La habitación 212 del Copelia



La habitación olía a miseria por doquier. La luz, indecisa, entraba por el ventanal, iluminando una hoja de papel y un lápiz sobre la mesa. —¿Qué historia contará el Hotel Copelia esta vez? —.



La puerta del baño se abrió con la pulcritud con la que se abren los sarcófagos. Una encorvada figura arrastraba sus pasos hasta la silla que está del otro lado de la mesa. Tomó asiento, con lentitud, como si quisiese maldecir al tiempo o al mismísimo destino. Sus manos, manchadas de recuerdos, sostuvieron el lápiz y lo obligaron a escribir palabras de hielo, llenas de arrepentimientos.



Poesía muerta, sin verbo ni belleza, ensuciaron el blanquecino lienzo. Patética forma de confesarle al mundo los lamentos que guarda su corazón en cada verso, en cada estrofa.



La oscuridad de su alma se manifestó en aquellas líneas, regalándole un falso consuelo. Todo estaba dicho sin mencionar palabras. El adiós que se convertirá en hasta nunca o, quizás, en para siempre.



El lápiz rodó sobre el papel, colmado de culpas, hasta caer al suelo. La silla se movió para dejar que, lo que antes fue un hombre, se levantara por última vez.
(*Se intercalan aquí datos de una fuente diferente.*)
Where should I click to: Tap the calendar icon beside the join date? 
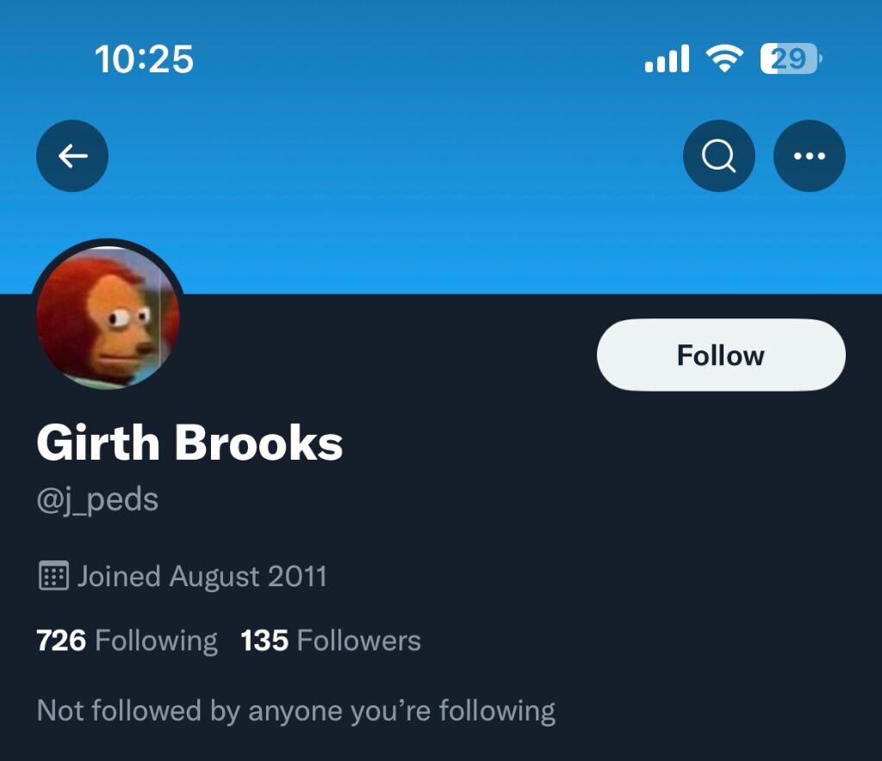[x=54, y=576]
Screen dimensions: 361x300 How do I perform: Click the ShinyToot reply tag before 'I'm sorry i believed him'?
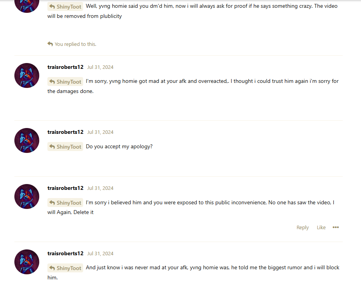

Una voz resonó en su cabeza hostigándolo sin misericordia. Recordándole su miseria y/o su cobardía.



Las lágrimas brotaron sin reparo, sin sentido. Una cuerda lo aguardaba debajo de la mesa. Esperaba, con ansias, arrullarlo con un siniestro abrazo. Sus manos la sacaron de donde estaba para ser contemplada por aquellos ojos que miraban al vacío.
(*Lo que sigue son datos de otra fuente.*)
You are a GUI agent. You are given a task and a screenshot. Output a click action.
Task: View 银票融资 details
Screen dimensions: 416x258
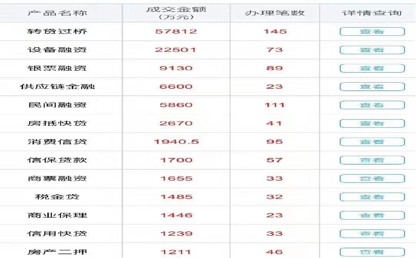point(372,68)
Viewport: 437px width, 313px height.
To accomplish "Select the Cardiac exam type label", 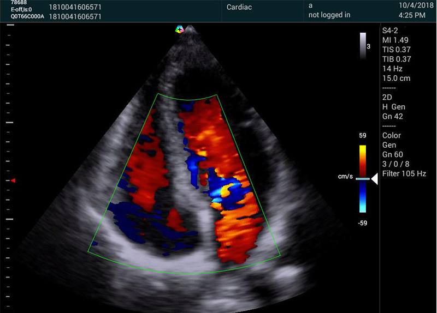I will point(239,7).

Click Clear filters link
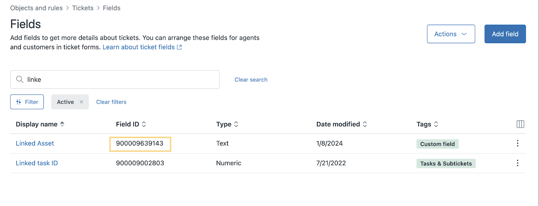click(111, 102)
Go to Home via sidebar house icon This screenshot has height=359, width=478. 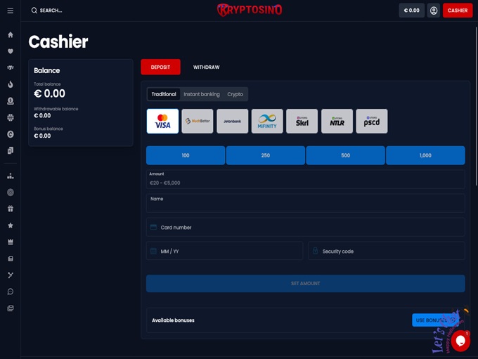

Sus dedos hicieron un nudo en uno de los extremos de la cuerda. El hombre subió sobre la silla y ató la cuerda en una de las columnas que soportaban el techo. El principio del fin. La vida humillándose ante la muerte. El punto exacto donde no sirvió de nada ni el viaje ni el camino.
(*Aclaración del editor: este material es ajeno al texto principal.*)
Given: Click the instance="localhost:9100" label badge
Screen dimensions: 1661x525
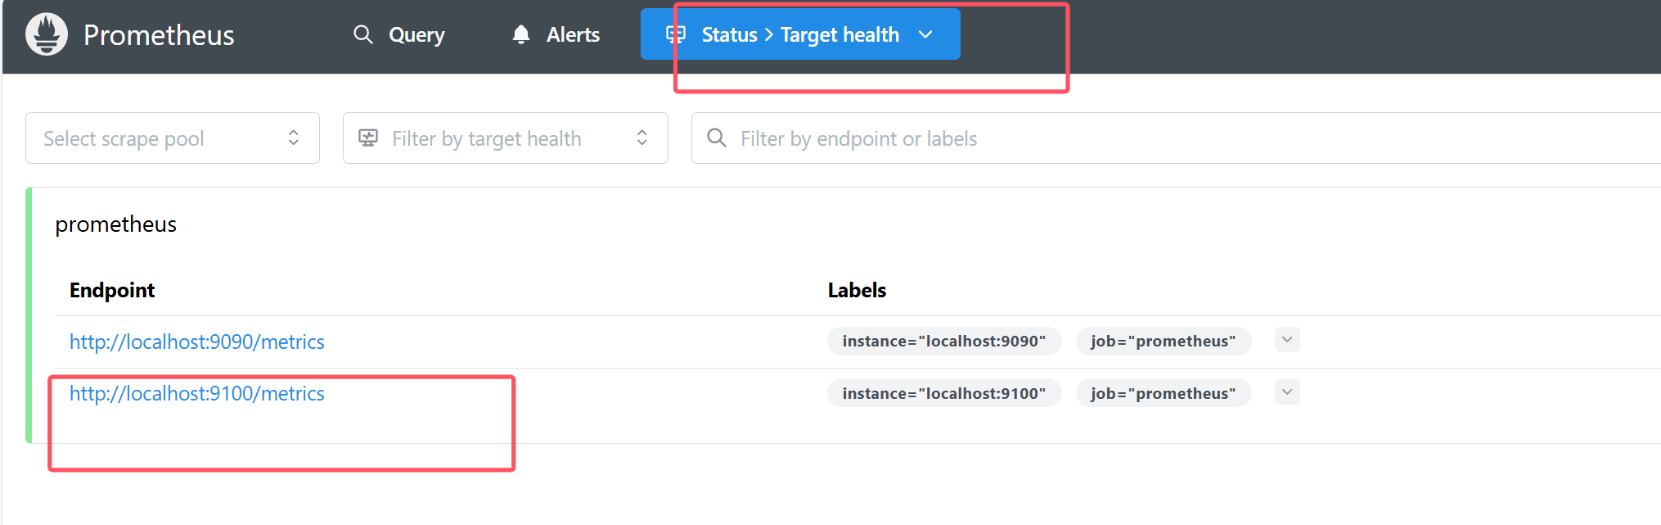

Una cuerda rodeando un cuello. Una silla cayendo al suelo y unos pies flotando en el aire. Danzando, sin importar compases, la canción que se preparó en el infierno para su bienvenida.



La orina comenzó a mojar sus pantalones mientras sus ojos se sumían en el olvido. ¿Habrá salvación para aquellas almas que eligieron el camino de los cobardes? Nadie lo sabe.



La puerta de la habitación 212 del Hotel Copelia se abrió sin que nadie anunciara su llegada. La joven del servicio entró con una botella de vino que había solicitado el hombre que colgaba en la sala.



Caminó incrédula mirando aquel cuerpo retorciéndose en el aire. Se detuvo ante él sin intensiones de ayudarlo. Cosas peores, que jamás han sido contadas, se han visto en este hotel. El cuerpo dejó de moverse. La botella de vino fue destapada. Uno para los que acaban de marcharse de este mundo y otro para los que callaran lo que sus ojos han visto.



La joven se dio la vuelta tarareando una canción y salió de la habitación. Dejando que la mañana sea quien cuente la historia de un hombre que no soportó la culpa de haber matado al amor de su vida.